Now i’m not condeming the artist here (i may have gone a bit too far with that factory line comment). What he’s doing is great and exactly what you as a budding artist should be doing. And that is simply PRACTICING YOUR TECHNIQUE OVER AND OVER AGAIN!
The reason that tree looks amazing is becausing it’s the seven hundredth tree he’s painted in the past year. The fact that he’s able to capture such a beautiful perspective line is because he can draw that line in his sleep.
Like Bruce Lee would have said if he was paraphrasing something he once wrote and related it to terms of painting ‘be not amazed at the artist who has drawn ten thousand trees, be amazed at the artist who has drawn one tree ten thousand times’. This is something you should be doing all the time.
Of course it can be maddening for an artist to draw the same thing ten thousand times.

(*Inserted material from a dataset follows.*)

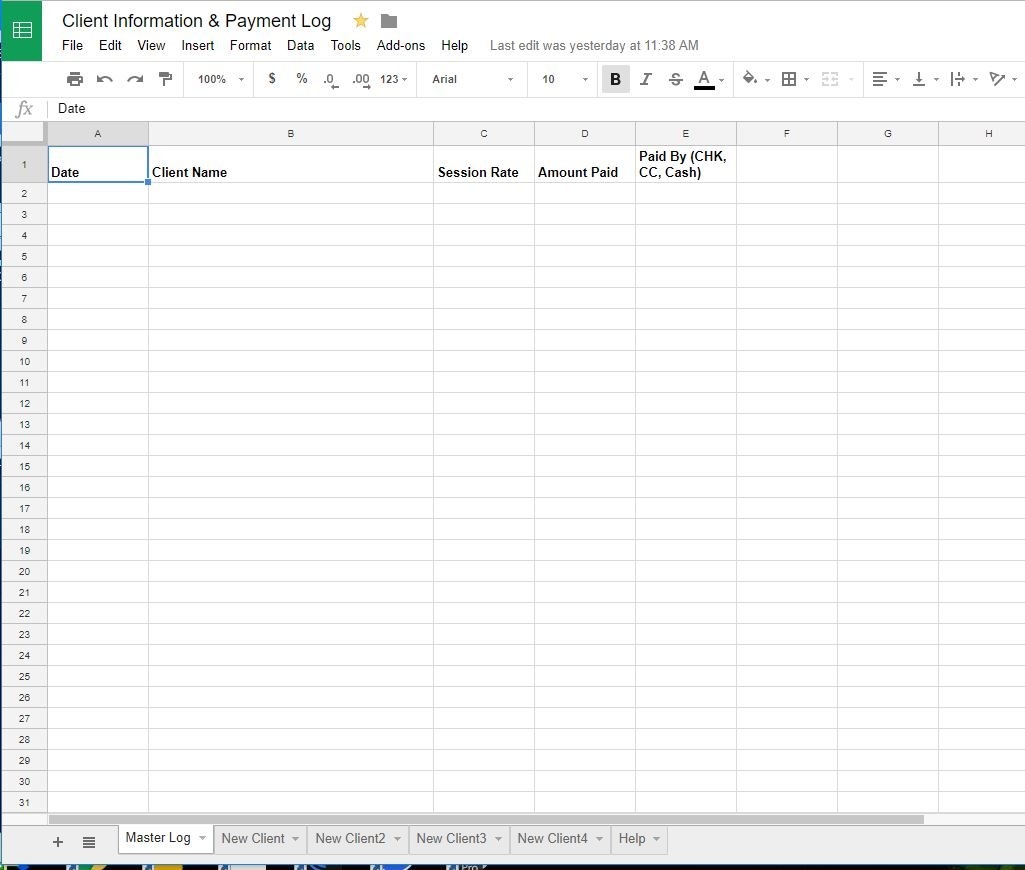Click the star icon beside document title
Image resolution: width=1025 pixels, height=870 pixels.
360,21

After a while it would just feel pointless. Sure your skill may improved, but you’re going to hate trees by the end of it (the trees will share your feelings, knowing how much paper you have consumed).
Motivation is going to end up being a factor to keep you going. This is one of the primary hurdles most artists will fall over. Simply being willing to redraw one misproportioned face is enough to make some people throw their pencil across the room. How does one find the willpower to overcome this self defeating process of constant drawing the same thing over and over.
Well, i’m afraid it’s different for everyone, and it’s something you’re going to have to find for yourself. I can’t say for sure, but this kid looks like he gets his motivation from selling his pictures (it may also be a tree from his childhood, i have no idea). In this way commissions and requests are a great way to do some practice. since it’s a piece of work you’re going to be showing somebody, you will want it to look right. You can’t just throw a half hearted scribble at them that sort of went wrong along the path to drawing accurate feet. You need to get it presentable, and that will mean redrawing it a few times.
Doodling is another basic method. Scribble your trees in your margins at every opportunity. Your body can pick up the point along the way.
And think of comic book artists. How many times did Jack Kirby draw the Avengers? How many times has Oda-sensei drawn Luffy? The trick is in those slight variations that keeps the passion burning. Different angles, different perspectives and of course a constant storyline that requires you to draw similar scenes over and over again. Find your own method.
Does this all seem too difficult? Well tough. Stop whining and get on with it. You wanted to be an artist right? What do you think you’re supposed to be doing? Fill some sketchbooks!